ACTIVITY: Could you show each line of the records that contains the word "computer"?

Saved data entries
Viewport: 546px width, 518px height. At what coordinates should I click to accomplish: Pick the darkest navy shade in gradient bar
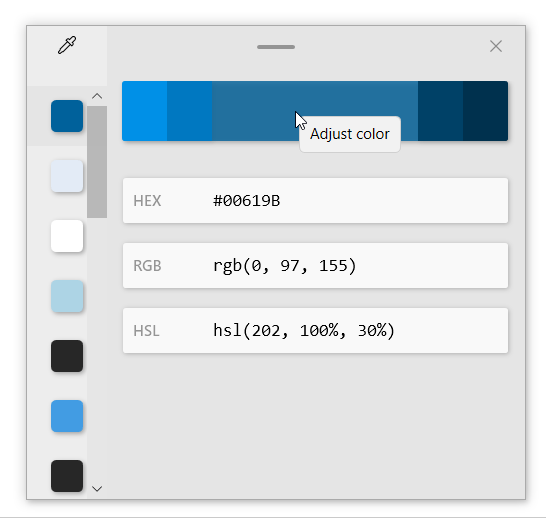point(485,111)
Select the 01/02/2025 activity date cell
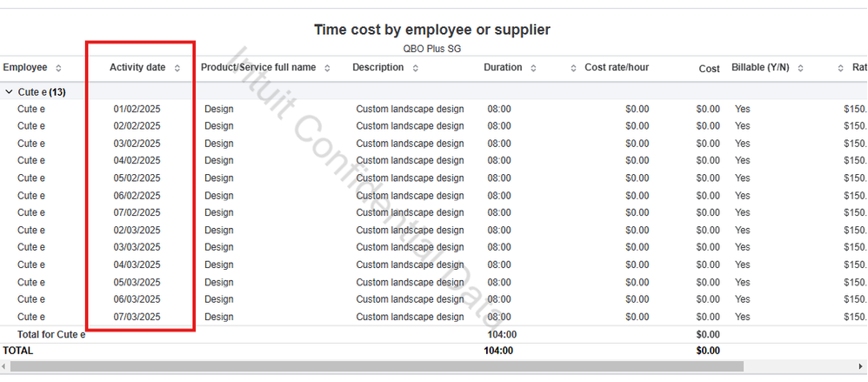The height and width of the screenshot is (382, 868). (137, 109)
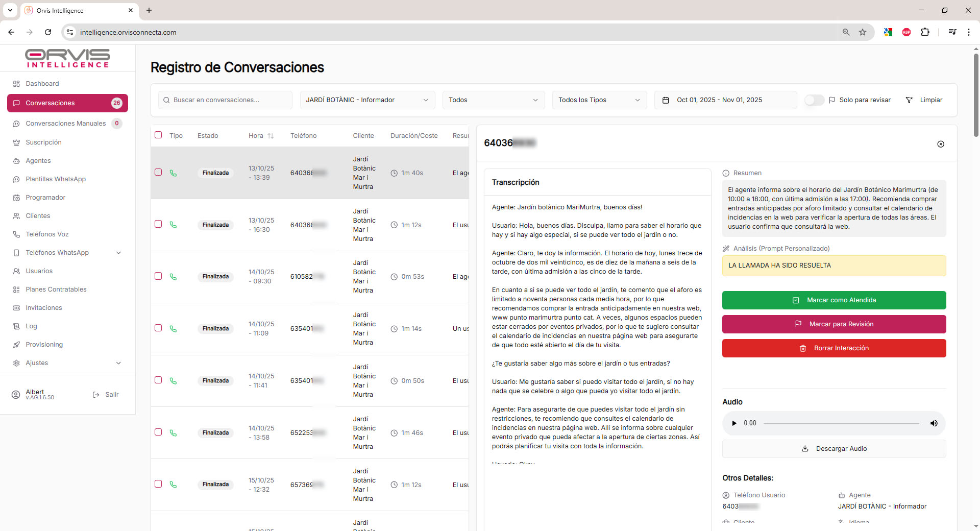Toggle the Solo para revisar switch

click(814, 100)
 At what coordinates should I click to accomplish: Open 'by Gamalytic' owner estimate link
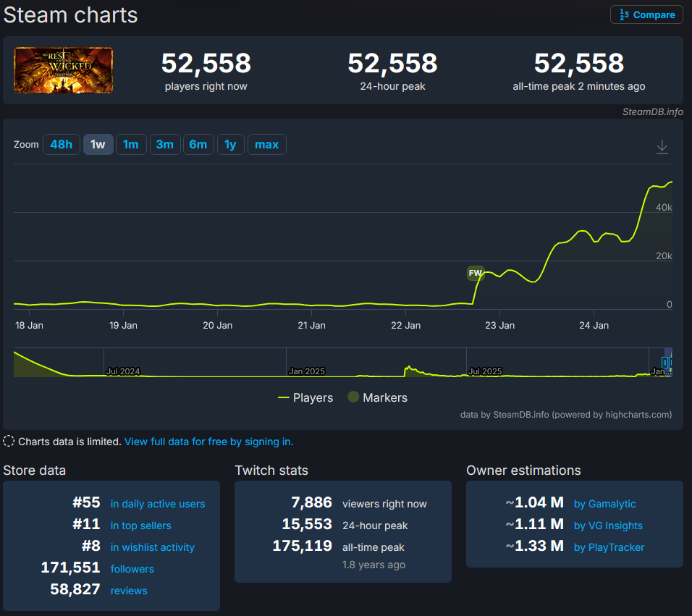tap(604, 504)
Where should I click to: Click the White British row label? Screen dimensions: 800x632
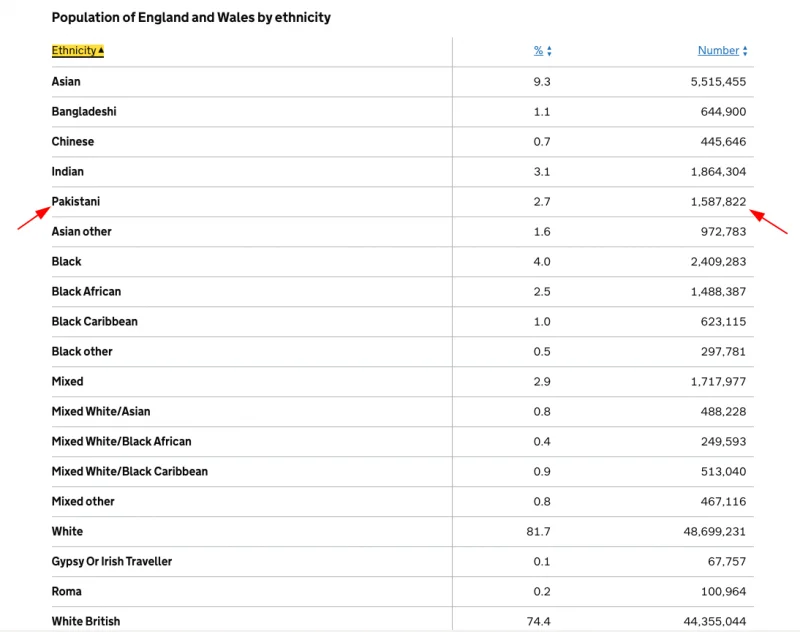tap(86, 621)
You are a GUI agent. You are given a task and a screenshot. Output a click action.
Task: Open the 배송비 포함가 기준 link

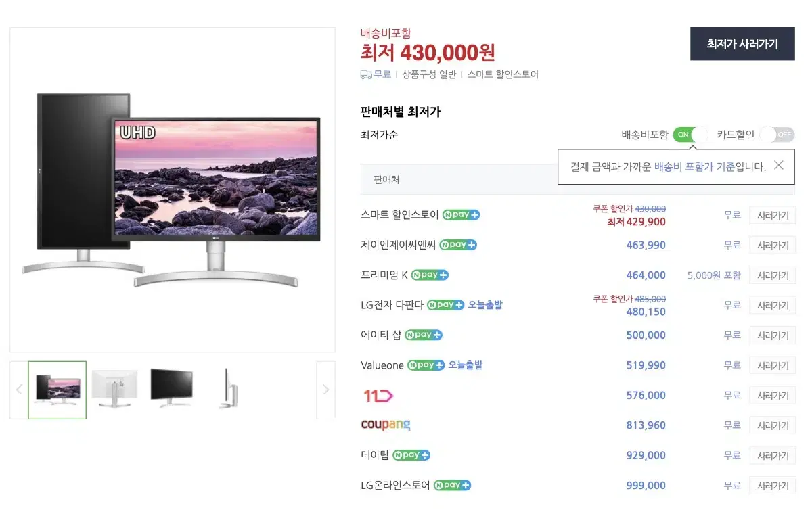coord(694,166)
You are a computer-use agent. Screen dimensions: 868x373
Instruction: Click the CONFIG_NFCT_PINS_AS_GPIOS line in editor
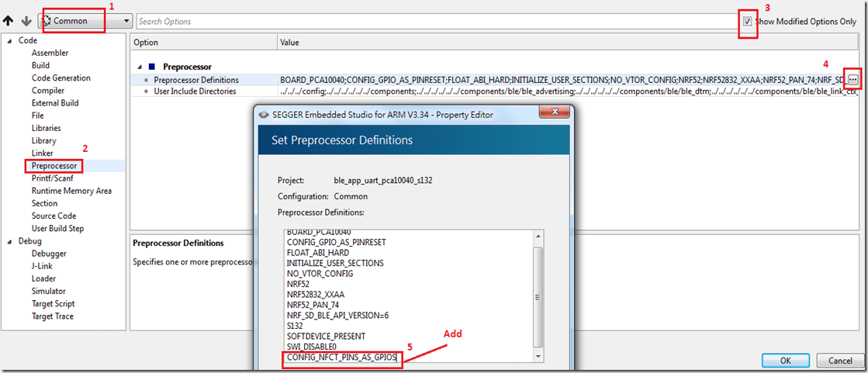pos(342,357)
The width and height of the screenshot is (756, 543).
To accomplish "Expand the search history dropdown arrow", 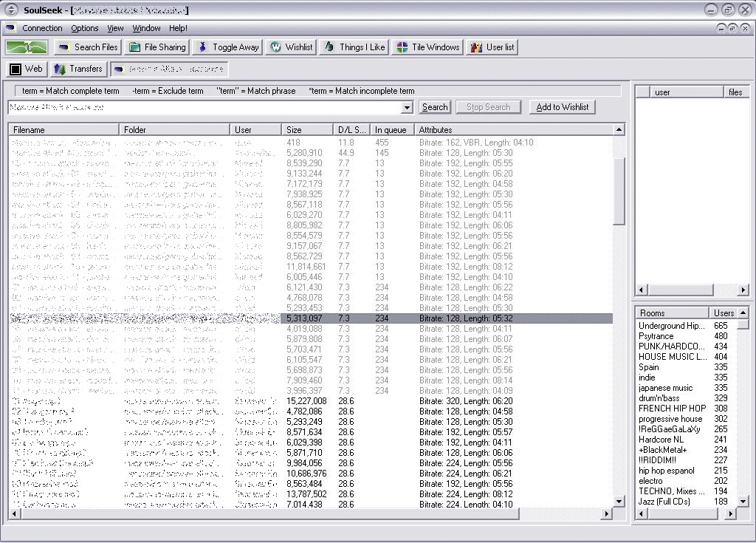I will [407, 108].
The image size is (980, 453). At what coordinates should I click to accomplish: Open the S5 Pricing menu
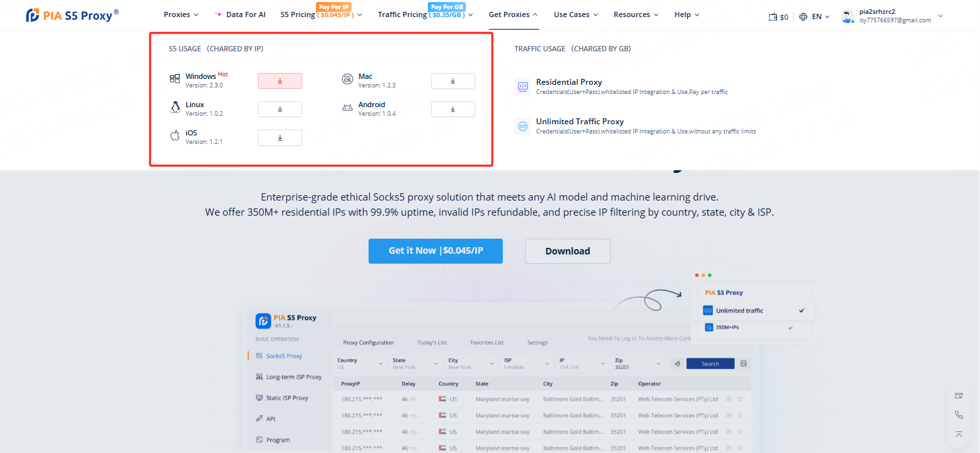pyautogui.click(x=321, y=15)
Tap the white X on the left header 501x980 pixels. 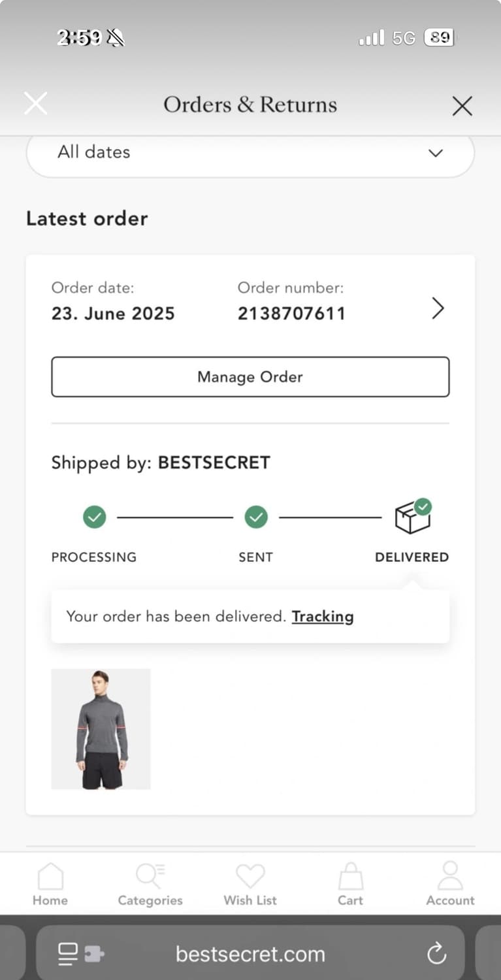click(35, 103)
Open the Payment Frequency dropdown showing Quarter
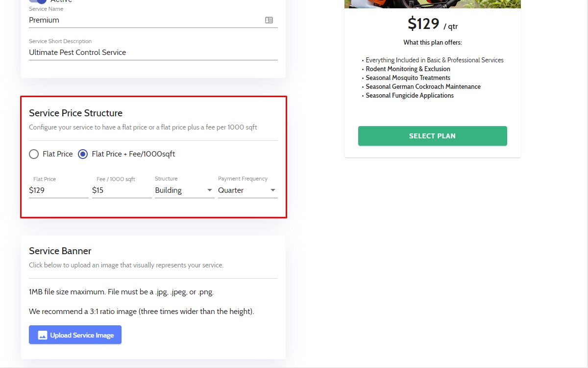The height and width of the screenshot is (368, 588). [x=247, y=190]
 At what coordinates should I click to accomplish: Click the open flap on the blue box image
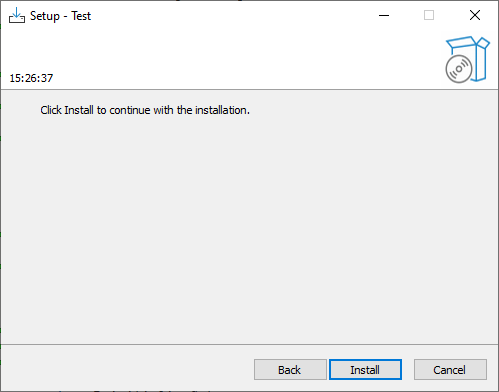click(483, 43)
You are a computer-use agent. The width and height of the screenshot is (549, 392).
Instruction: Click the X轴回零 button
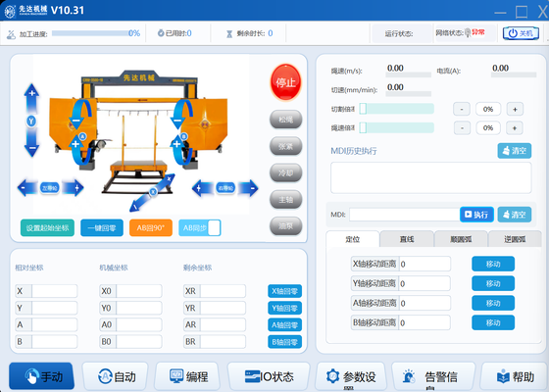284,291
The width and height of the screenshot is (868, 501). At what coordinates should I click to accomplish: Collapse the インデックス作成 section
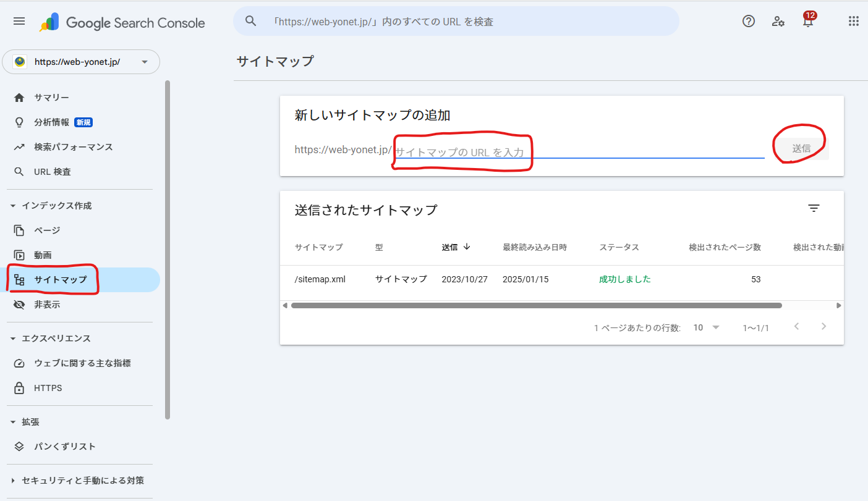click(13, 206)
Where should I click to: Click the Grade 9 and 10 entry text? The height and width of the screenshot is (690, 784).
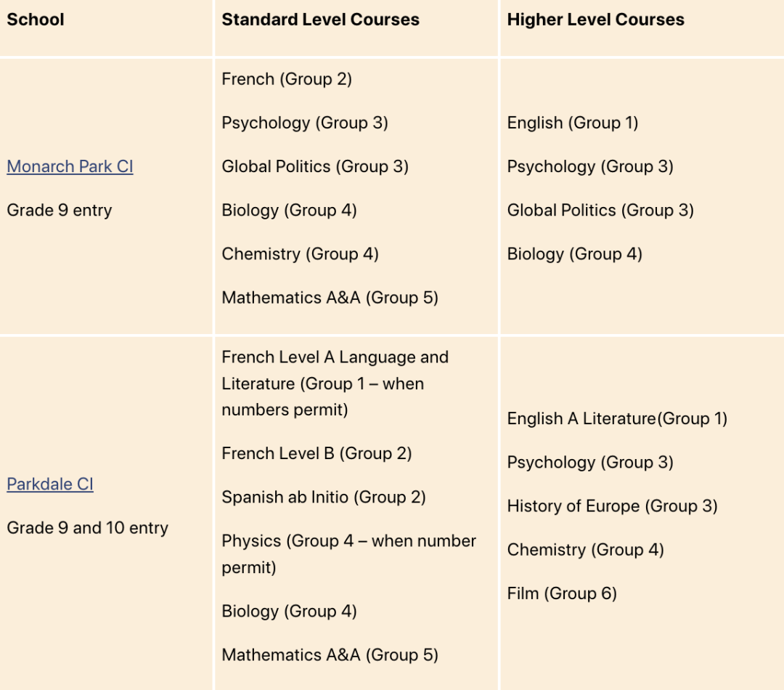[x=88, y=528]
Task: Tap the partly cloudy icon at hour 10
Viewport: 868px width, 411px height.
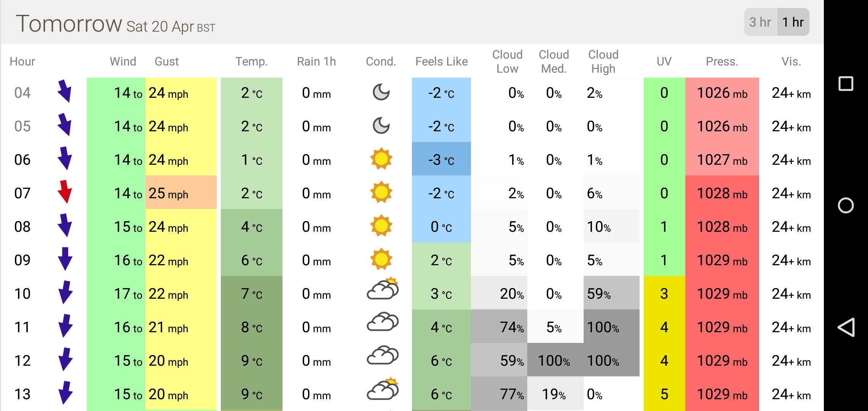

ANSWER TO THE PROBLEM:
You are a computer-use agent. Screen dimensions: 868x373
You are a computer-use agent. The width and height of the screenshot is (549, 392).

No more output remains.